MoneySense Q3 2018 Features Chef Miko Aspiras & Millionaires Under 30
MoneySense Q3 2018 Issue features Chef Miko Aspiras and Millionaires Under 30. Grab your copy now.
Editorial:
# Money #Goals You Should Achieve Before You Turn 30
Our 20s can be a tumultuous journey. After being cocooned at home and in school for years, now, you’re thrust into the world of work and responsibility. You’re officially an adult. Sort of.
But your 20s can also be a time of tremendous growth. This is your opportunity to really get to know your strengths, your passions, your identity, and your direction. The sooner you figure things out, the better for you.
When it comes to your financial goals, this decade is the time you should be setting and meeting milestones. Because when it comes to money, time is your friend. And you, my friend, still have plenty of time.
So, don’t blow it.
By the time you turn 30, you should have achieved most, if not all, of these money goals:
FIND YOUR CAREER PATH. You should know what you love to do, what you’re good at, and what will earn you a good living. This will take some trial-and-error, maybe a bit of job-hopping, and trying different things. If you already knew during fifth grade what you want to be when you grow up, great. But most people don’t know what they want to be even at their twenty- fifth birthday. That’s why we call it a mid-20s crisis. So, this is the decade you need to get this right. And once you do, it will set up the wheels of motion. Stick to your niche, get better and better at it, and soon momentum will be in your favor. You’ll find more opportunities, you’ll become a recognized expert, and money will start flowing.
BUY YOUR FIRST CAR. Maybe your parents bought you your first car in college. That doesn’t count. Buy your own. A car represents a big enough expense that will make you feel like an adult. But it’s not as expensive as your own home. Getting a loan, paying monthly amortizations, taking care of the car— these are very responsible adult-like behavior. And that is good for you. Now, if you manage to get your own house or condo unit, that’s even better.
MANAGE YOUR CREDIT CARD WELL. You should be using at least one credit card. Having one shows you have some financial capacity. And using it properly is plain good training for you. It’s possible you’ll misuse it and find yourself in debt. Hopefully, you’ll get yourself out of it by cutting back on your expenses, finding extra sources of cash, negotiating with the credit card company, doing balance transfers, etc. That’s a painful lesson. But it’s an important lesson. It’s better if you avoid it in the first place, by learning how to control your spending impulses, budgeting your expenses, and paying off balances on time every month.

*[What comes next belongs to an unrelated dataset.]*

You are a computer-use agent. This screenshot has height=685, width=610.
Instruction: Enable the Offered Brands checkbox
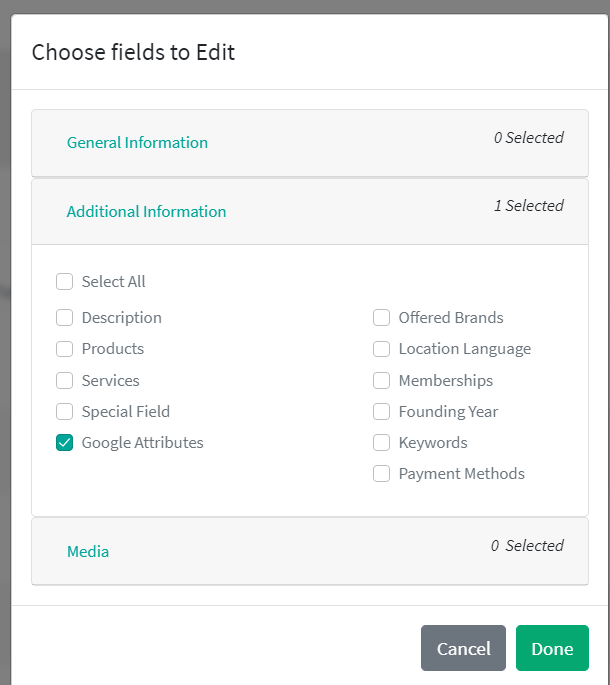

SAVE MONEY FOR YOUR WEDDING (AND FIRST FEW YEARS OF MARRIED LIFE). I’m not sure what’s the arrangement nowadays, but it’s often the guy (or the guy’s family) who is expected to pay for wedding expenses (and this includes the honeymoon). Nothing shows your soon-to-be bride’s parents that they can trust you to take care of their daughter more than, let’s face it, your financial capacity (and of course your character). So, in a way, it’s like applying for a bank loan. They look for the same criteria! If you are planning to get married in a few years, then you better start setting aside funds for the big day—and for your first few years together.
USE A BUDGET. I know this is basic, but it’s surprising how many people don’t know how to make, much more regularly use, a budget. Knowing your personal balance sheet (assets and liabilities) and net worth is good, but the most important thing to know is your monthly cash flow. You need to have a handle on how much comes in and how much goes out. And you have to be responsible enough to decide how much you want to allocate to each of your expenses. If you build the habit of tracking your expenses every month against your budget, then that’s even better.
BUILD YOUR INVESTMENT PORTFOLIO. When it comes to investing, you are at a huge advantage over everyone else. You don’t have to invest as much as someone in their 40s and 50s, for instance; partly because you don’t earn as much, but the main difference is that you have a much longer time frame. You have 30 to 40 years ahead of you before you retire, not 10 or 20 years. And investments, even at more modest returns, compound powerfully over the long haul. So slowly and regularly buy stocks and funds (these days, you just need a few thousand pesos).
MAKE YOUR FIRST MILLION. Seriously. What’s stopping you? You can earn and accumulate your first million before you turn 30. I know it’s hard but it’s not impossible. If you establish your career or business early, learn to manage your expenses, and save aggressively, making your first million is within your reach. So, challenge yourself and make it happen!